Se encaminó a su sillita de madera y mimbre. Antes de tomar asiento, alcanzó un papel clavado con un alfiler en una tabla de corcho, donde tenía apuntados los encargos:

Zapatos de charol negro de niña. Talla 35. Dª Cecilia López.

Al leer la nota, escrita —como todas— por su hermano Braulio, sonrió.

—Margarita va creciendo —murmuró.

Porque ese encargo lo recibía cada año, aunque la talla iba aumentando desde que recibiera el primero de ellos, seis años atrás. La señora López era la única que todavía encargaba zapatos de charol. Braulio iba cada año, diligentemente, a comprar planchas de charol por esas fechas. Margarita era su segunda hija, y no había un año en el que no estrenara zapatos nuevos.

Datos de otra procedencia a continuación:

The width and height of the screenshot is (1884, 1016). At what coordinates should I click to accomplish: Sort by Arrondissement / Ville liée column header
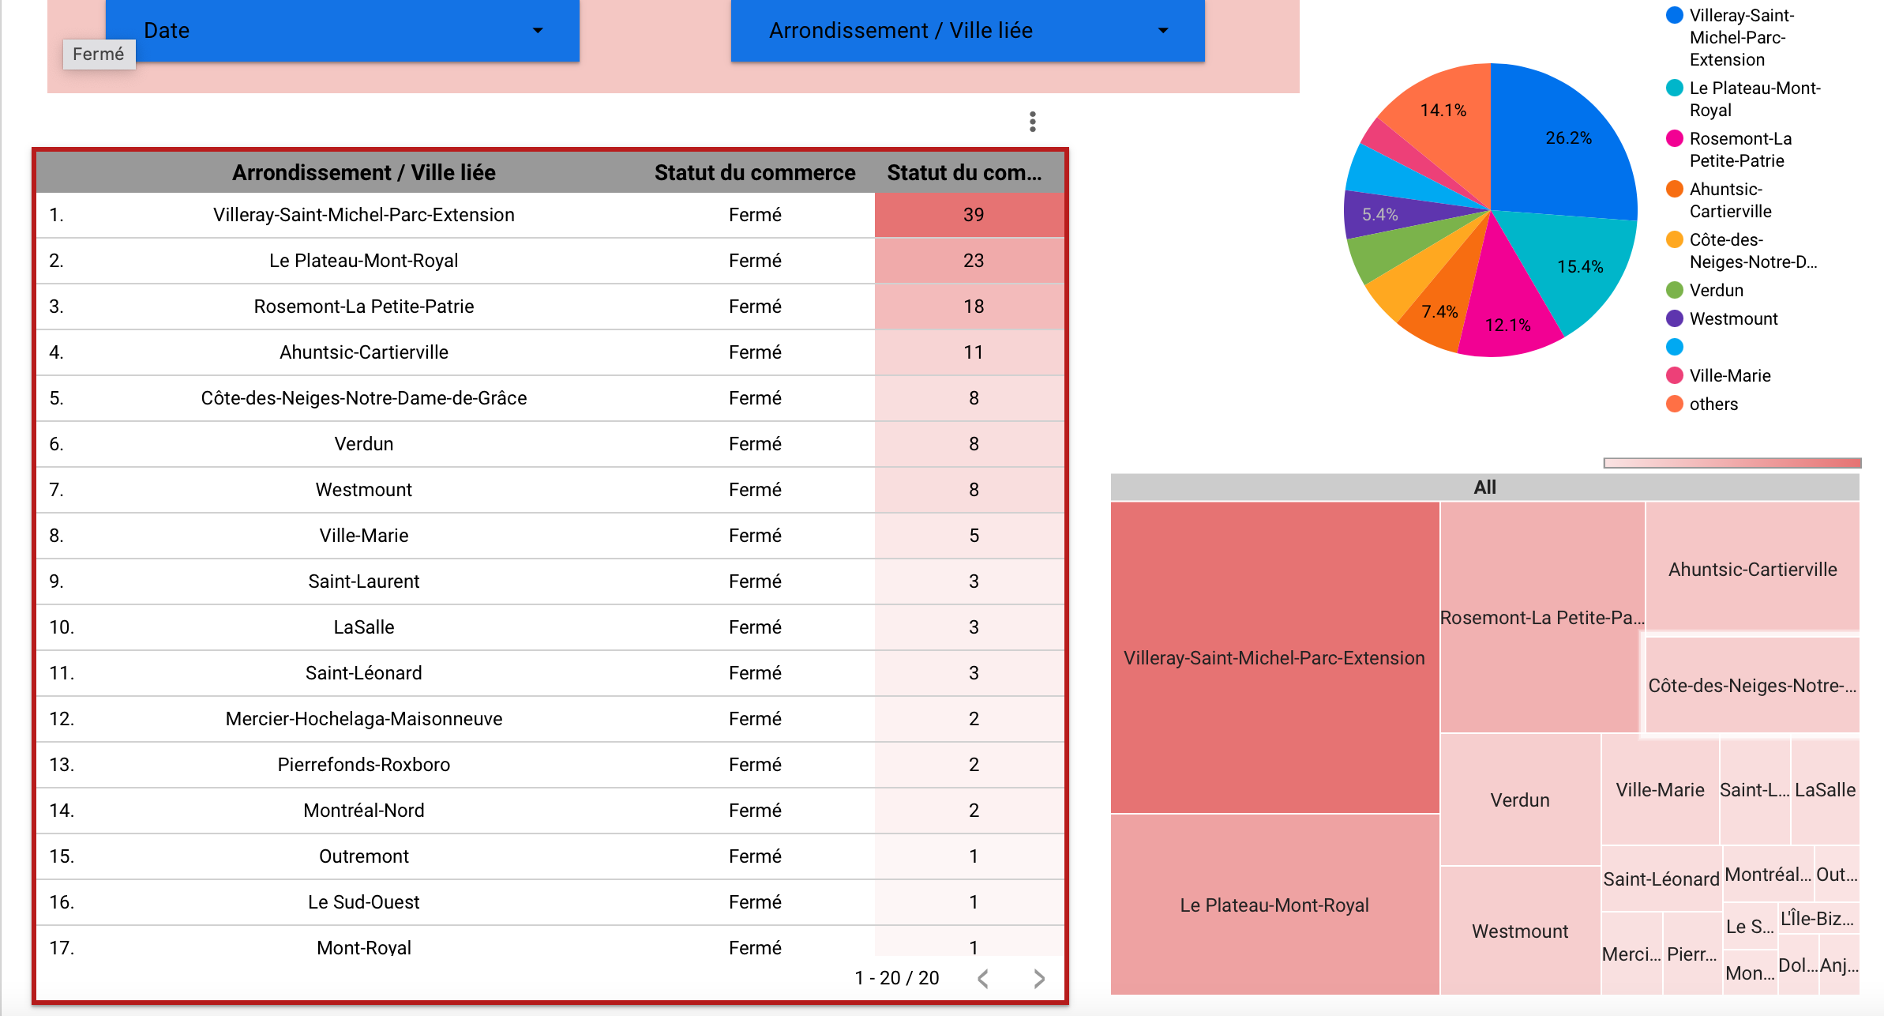[x=363, y=172]
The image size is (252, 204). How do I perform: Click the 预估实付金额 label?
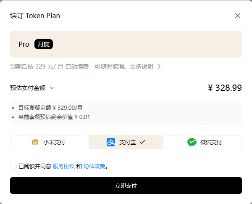pos(28,88)
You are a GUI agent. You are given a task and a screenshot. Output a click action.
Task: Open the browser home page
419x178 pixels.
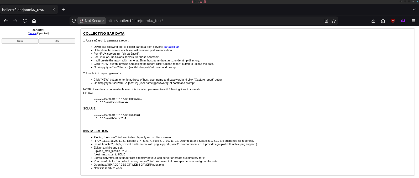(x=34, y=21)
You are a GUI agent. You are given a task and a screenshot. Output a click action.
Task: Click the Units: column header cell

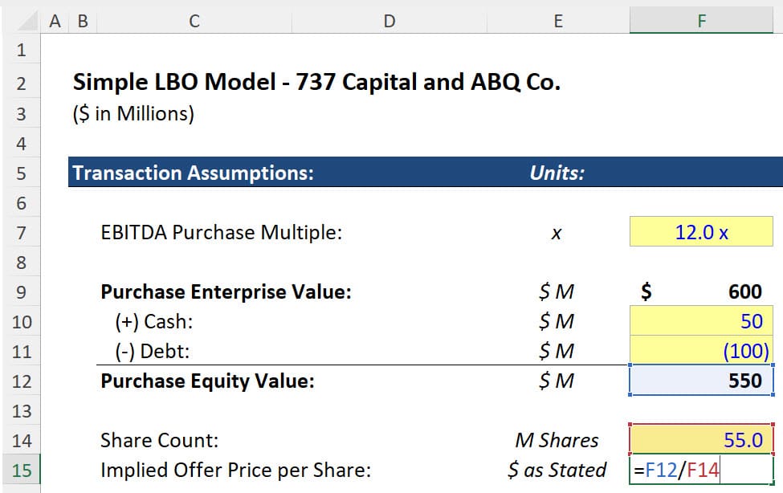coord(557,173)
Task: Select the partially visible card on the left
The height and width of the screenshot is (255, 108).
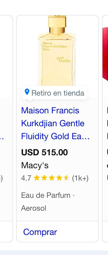Action: [x=6, y=129]
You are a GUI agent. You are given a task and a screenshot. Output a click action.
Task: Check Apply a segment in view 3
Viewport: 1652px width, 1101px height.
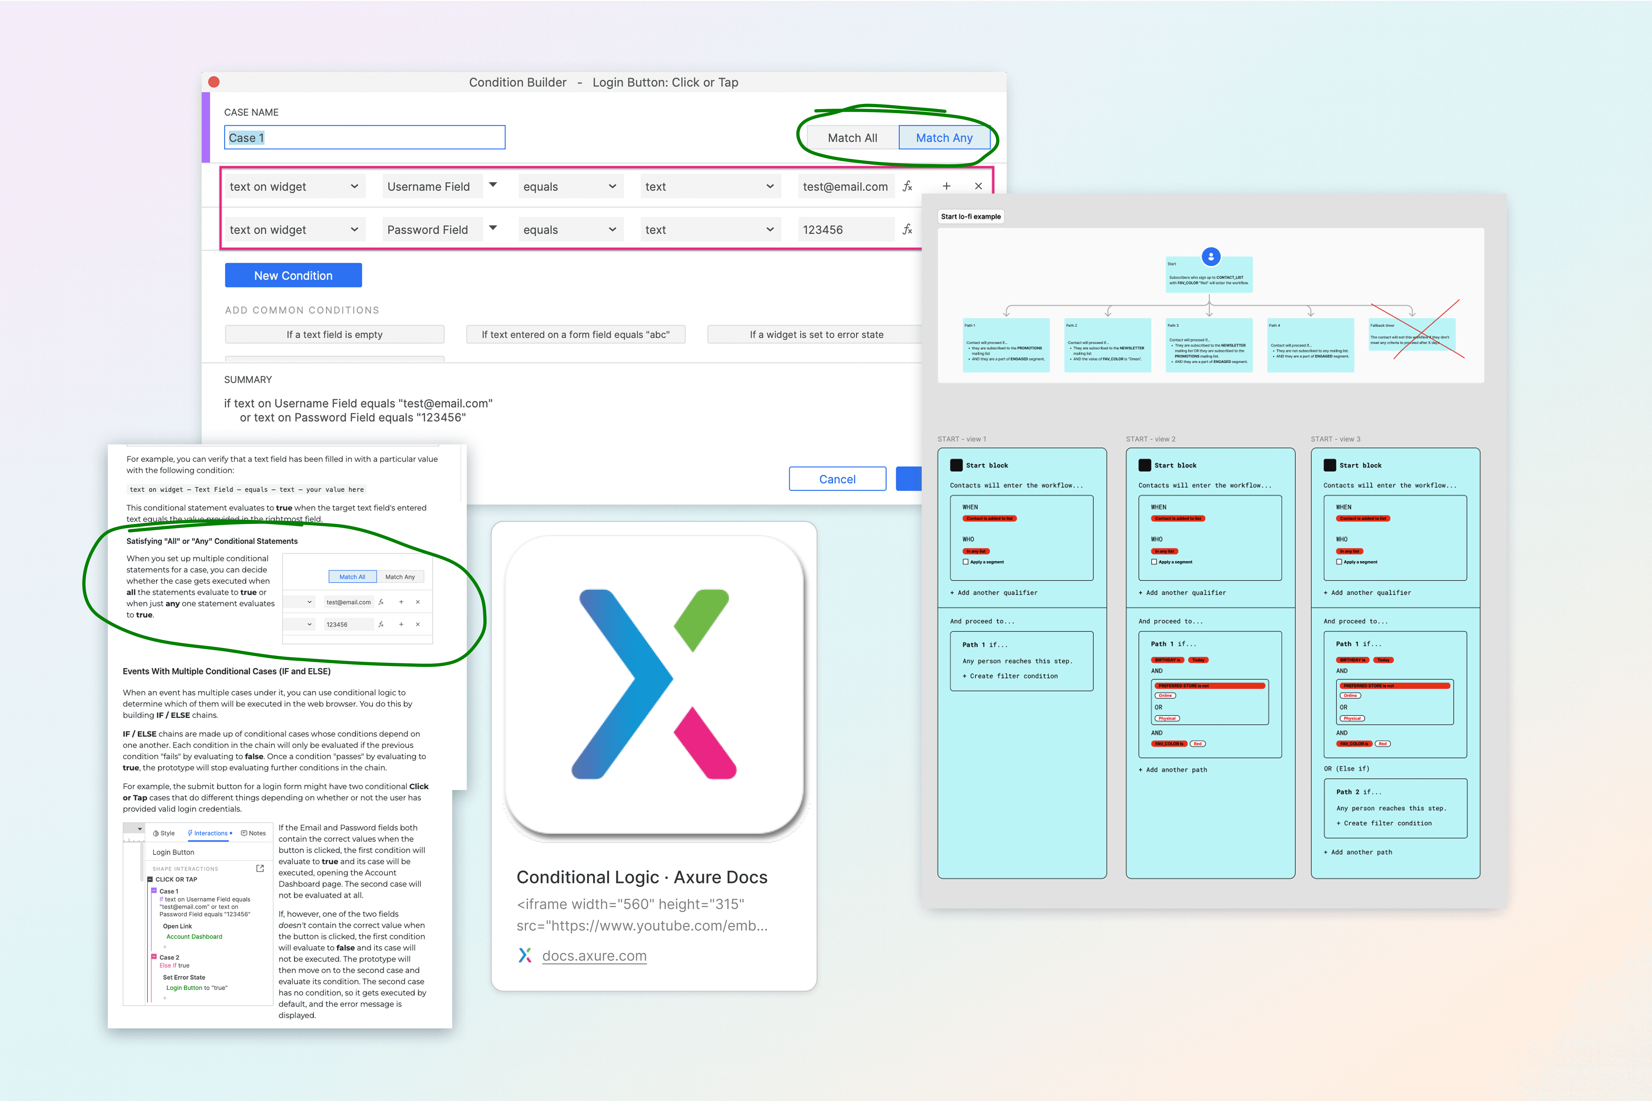click(1339, 562)
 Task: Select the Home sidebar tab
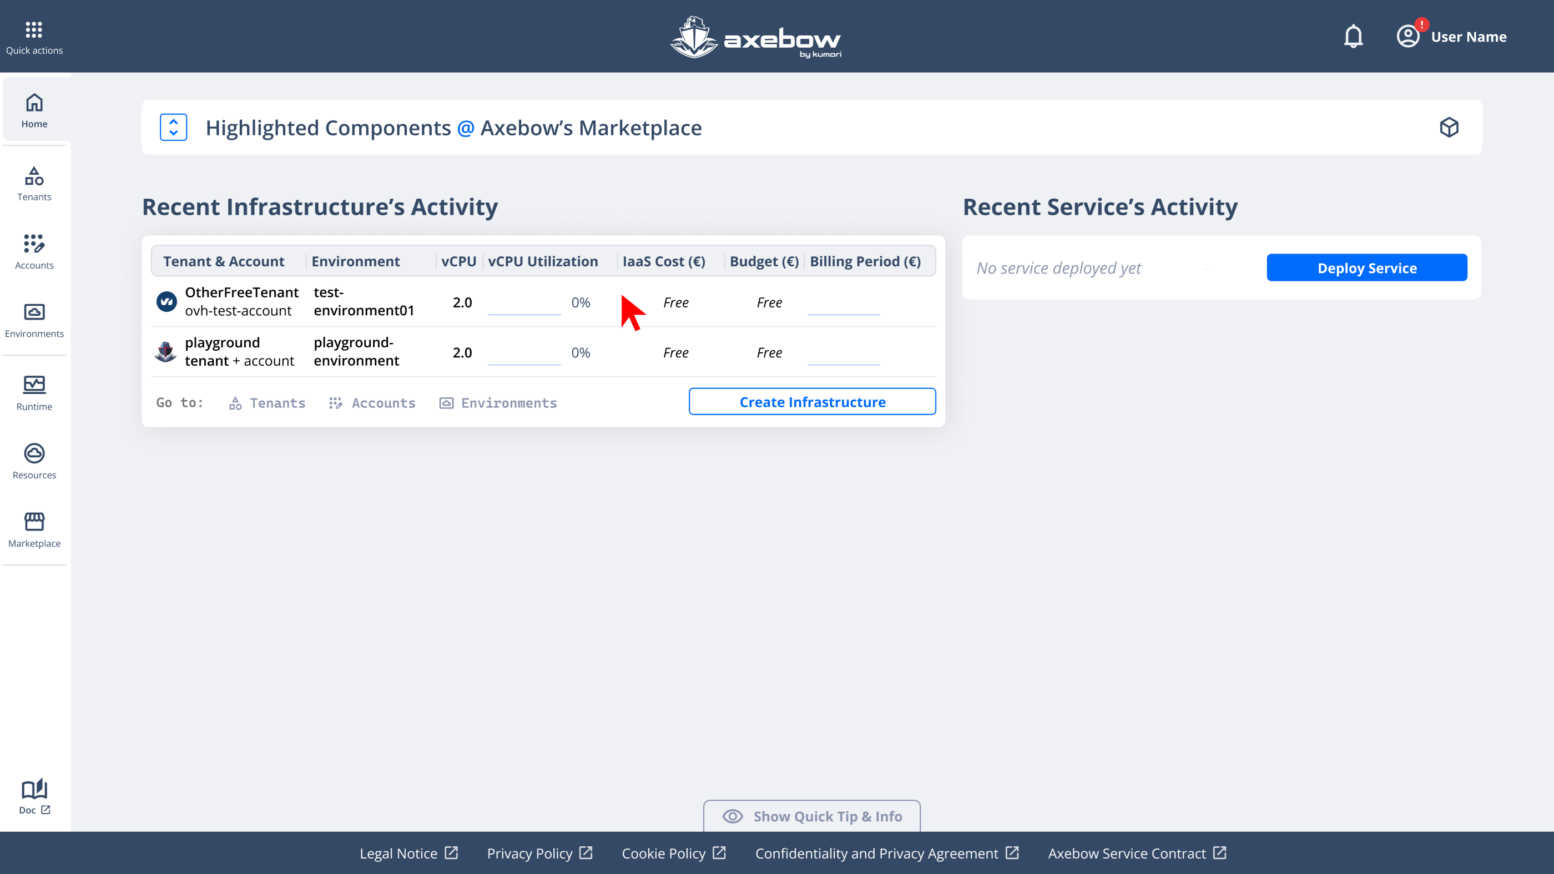point(34,110)
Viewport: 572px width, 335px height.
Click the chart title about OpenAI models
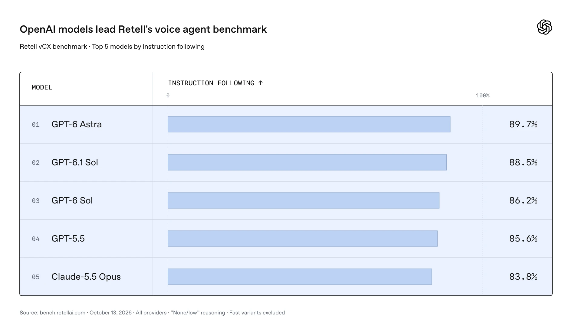(143, 29)
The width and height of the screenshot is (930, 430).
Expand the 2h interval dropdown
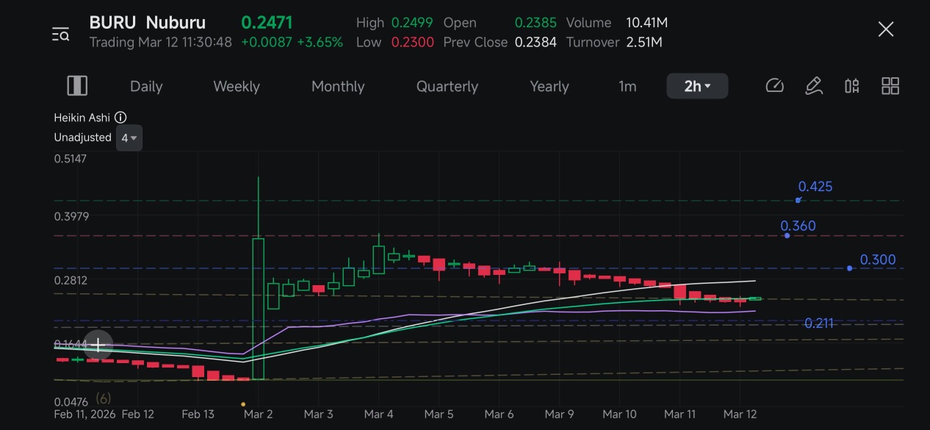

Tomó el charol negro, enrollado en un recoveco de una estantería. Cortó el patrón y comenzó a elaborar el encargo.

Al cabo de una hora contempló el resultado, complacido. Ya veía a la pequeña Margarita sonriendo con sus nuevos zapatos. Aunque enseguida tragó saliva, pues pensó que iban a ser los últimos zapatos de charol que confeccionaría. Si sus manos no le daban problemas, su vista menguaba cada vez de forma más evidente. Para el año siguiente, por aquellas fechas, seguramente estaría retirado.

Los estuvo observando un rato. Después los introdujo en una caja de cartón, la cerró y anotó: «Zapatos de charol. Talla 35».

Y volviendo a la silla, continuó con la siguiente tarea.